Document:
::::::

The classic and annoying lawyers’ answer… it depends! 

So how to decide if something is unlawful harassment?

First of all, some important caveats: I am talking about civil law, not criminal law. This isn’t about hate crime or other forms of harassment (say under the Protection from Harassment Act). 

This piece is not about whether it is right or wrong that something is considered unlawful harassment, but my best guess about what a court or Employment Tribunal will determine.

Context

This guidance is not relevant in all situations, only for those set out in the Equality Act. So it applies in work, education, political parties, larger membership organisations, some transport and some housing. It doesn’t apply between private people, say in the streets, unless one of them is working. That may be covered by other law, but is outside the scope of this blog. S29(8) states that, with regard to services to the public and public functions , neither the protected characteristics of religion and belief and sexual orientation are covered by the sections on harassment. ‘Harassing’ conduct related to religion or belief or sexual orientation which causes a detriment is covered by direct discrimination protection.

::::::

Written instruction 1: Write out again the rows from the one containing "Task: Click the rightmost teal room floor" through the last row, with "Click" changed to "Select" and everything else left as it is. Leave the pictures out.

Listed records:
::::::

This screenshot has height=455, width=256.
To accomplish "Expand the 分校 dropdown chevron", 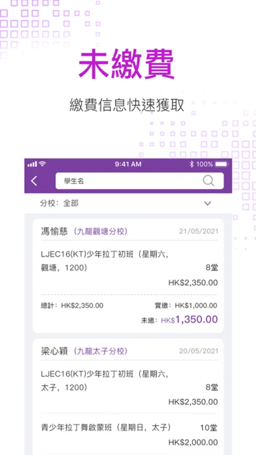I will [208, 203].
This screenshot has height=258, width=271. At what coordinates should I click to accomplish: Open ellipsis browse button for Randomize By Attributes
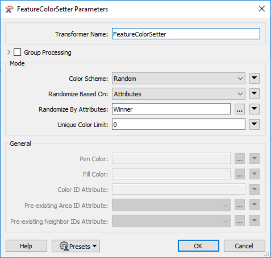tap(240, 109)
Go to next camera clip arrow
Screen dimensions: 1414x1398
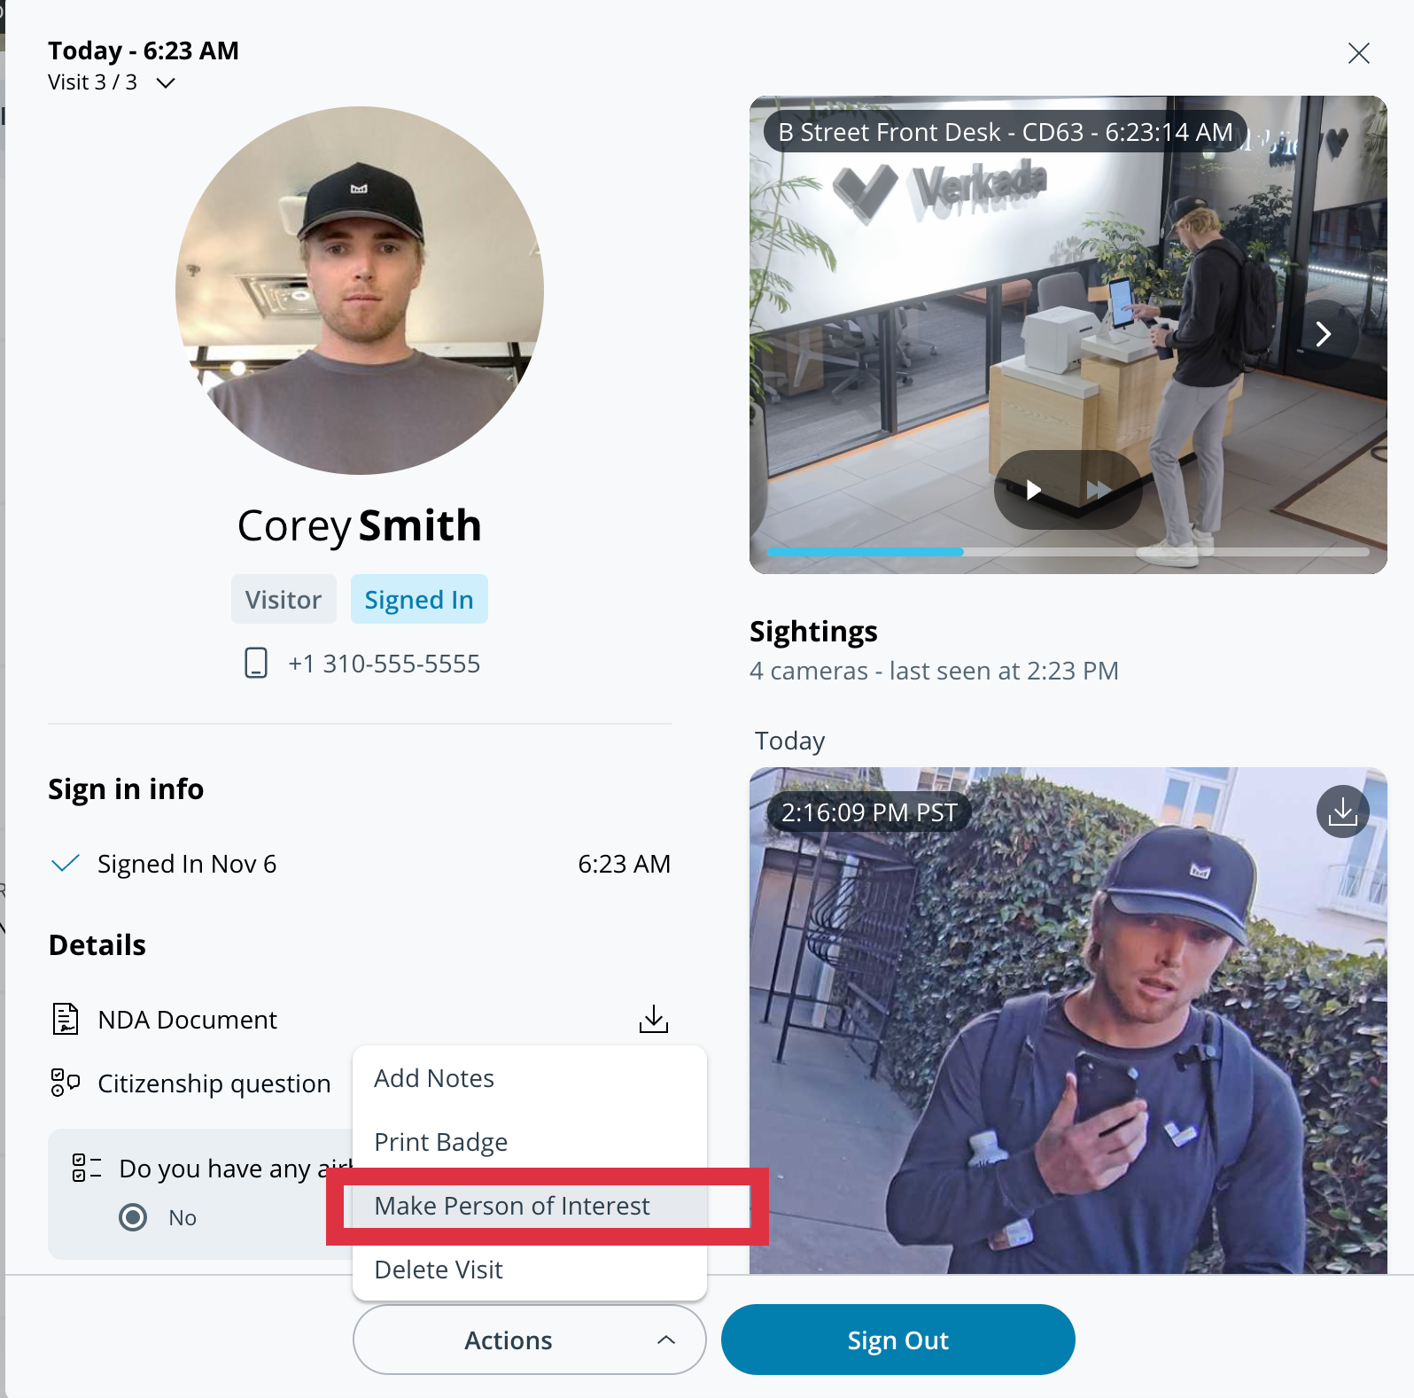(x=1324, y=334)
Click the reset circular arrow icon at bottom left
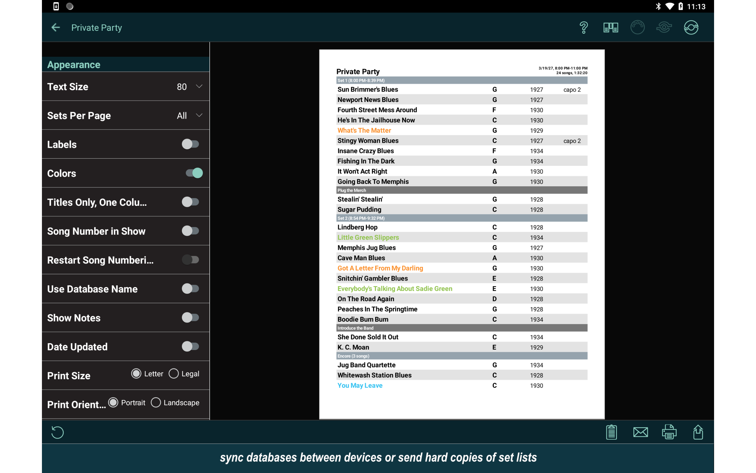Image resolution: width=756 pixels, height=473 pixels. pyautogui.click(x=57, y=432)
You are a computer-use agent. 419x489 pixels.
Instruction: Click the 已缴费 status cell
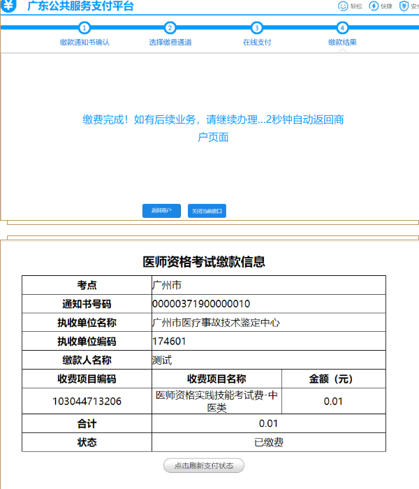coord(269,442)
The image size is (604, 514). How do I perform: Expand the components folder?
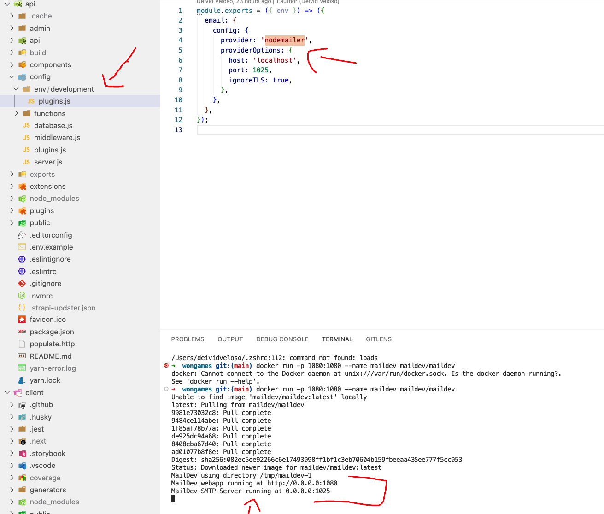(x=12, y=64)
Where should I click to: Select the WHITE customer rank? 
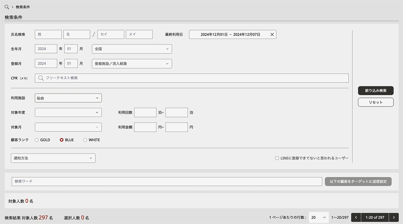(85, 140)
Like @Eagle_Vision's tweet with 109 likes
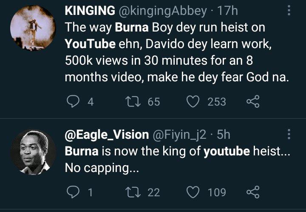Image resolution: width=306 pixels, height=212 pixels. click(x=194, y=192)
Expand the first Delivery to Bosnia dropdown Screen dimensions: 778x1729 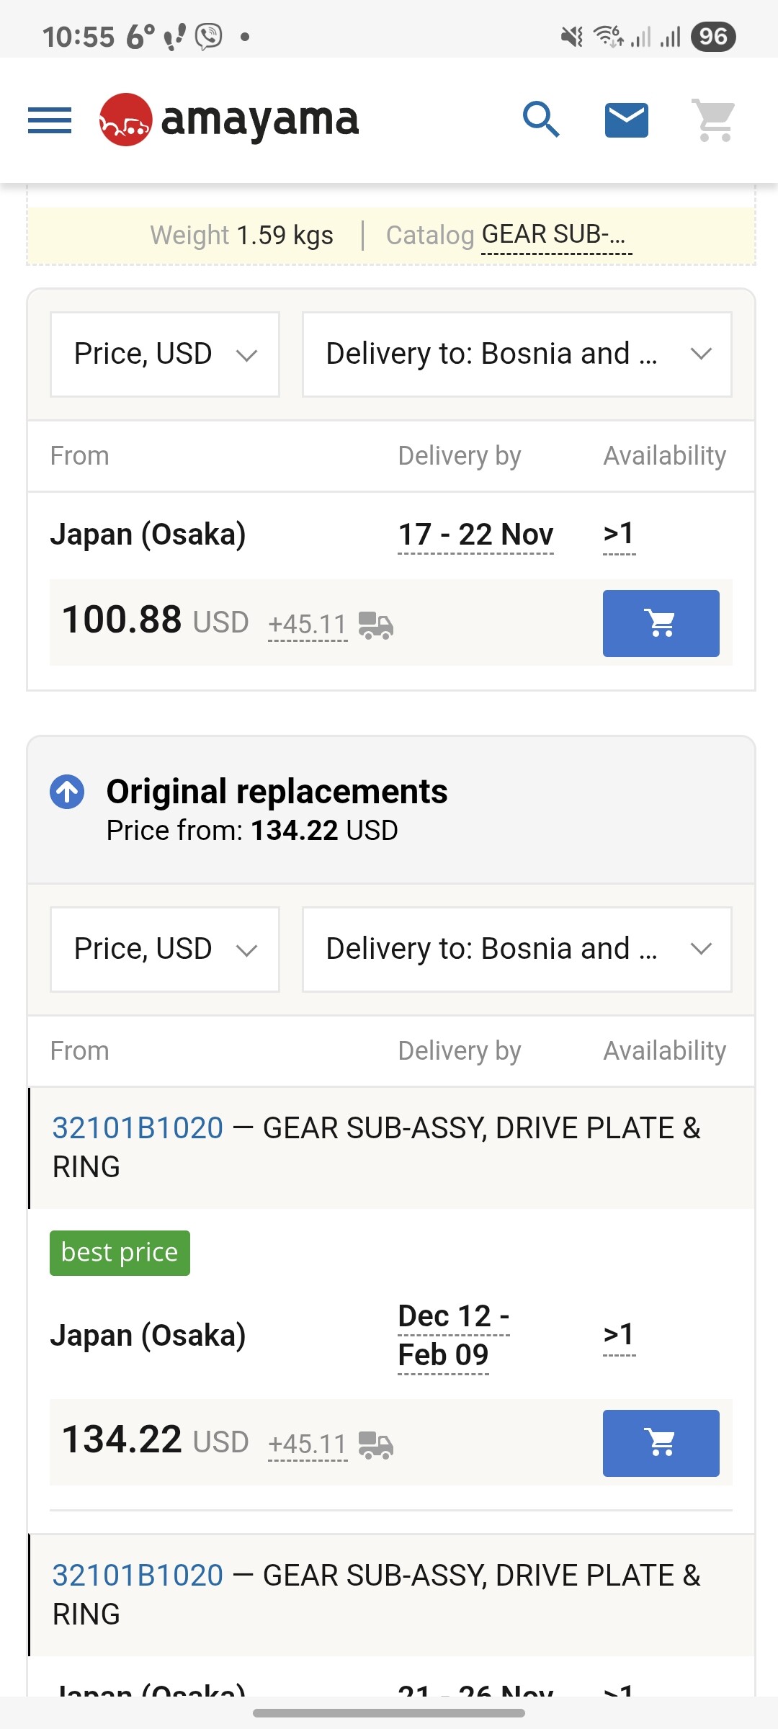517,354
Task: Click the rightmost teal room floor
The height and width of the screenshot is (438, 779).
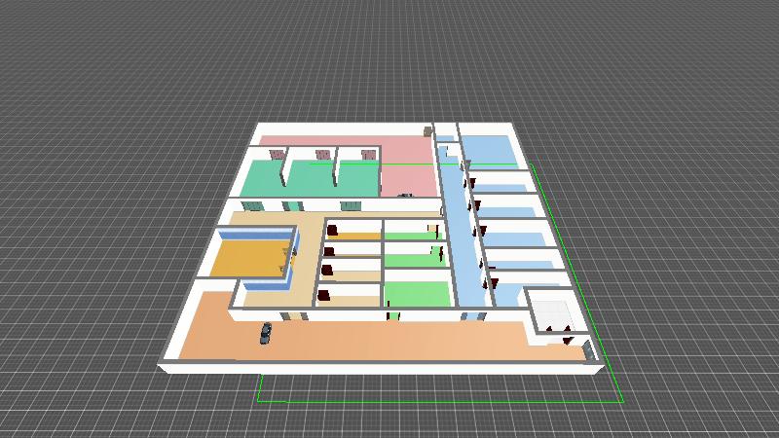Action: point(357,179)
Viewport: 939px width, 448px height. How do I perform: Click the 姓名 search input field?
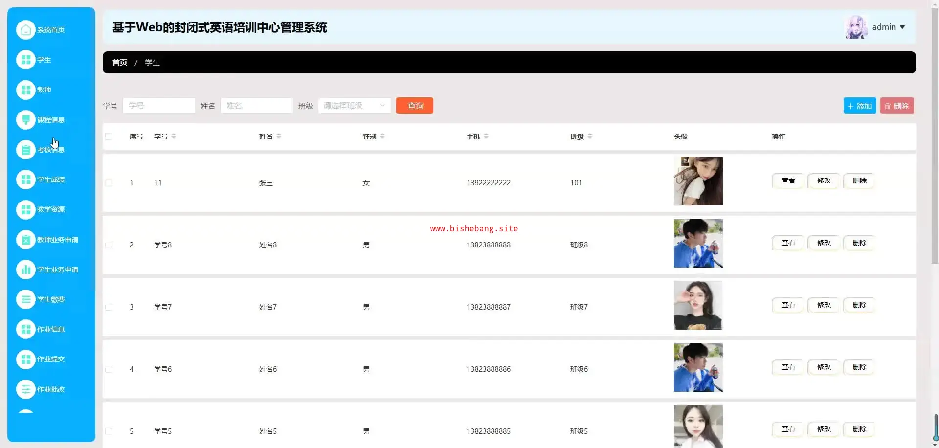coord(256,106)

::::::

Written instruction 2: In the harassment guidance, which act is named as an example of harassment law that the piece does not cover?

Task result 1:
Task: Select the rightmost teal room floor
The height and width of the screenshot is (438, 779).
Action: point(357,179)
Viewport: 939px width, 448px height. How do I perform: Select the 姓名 search input field?
coord(256,106)

Task result 2: The Protection from Harassment Act.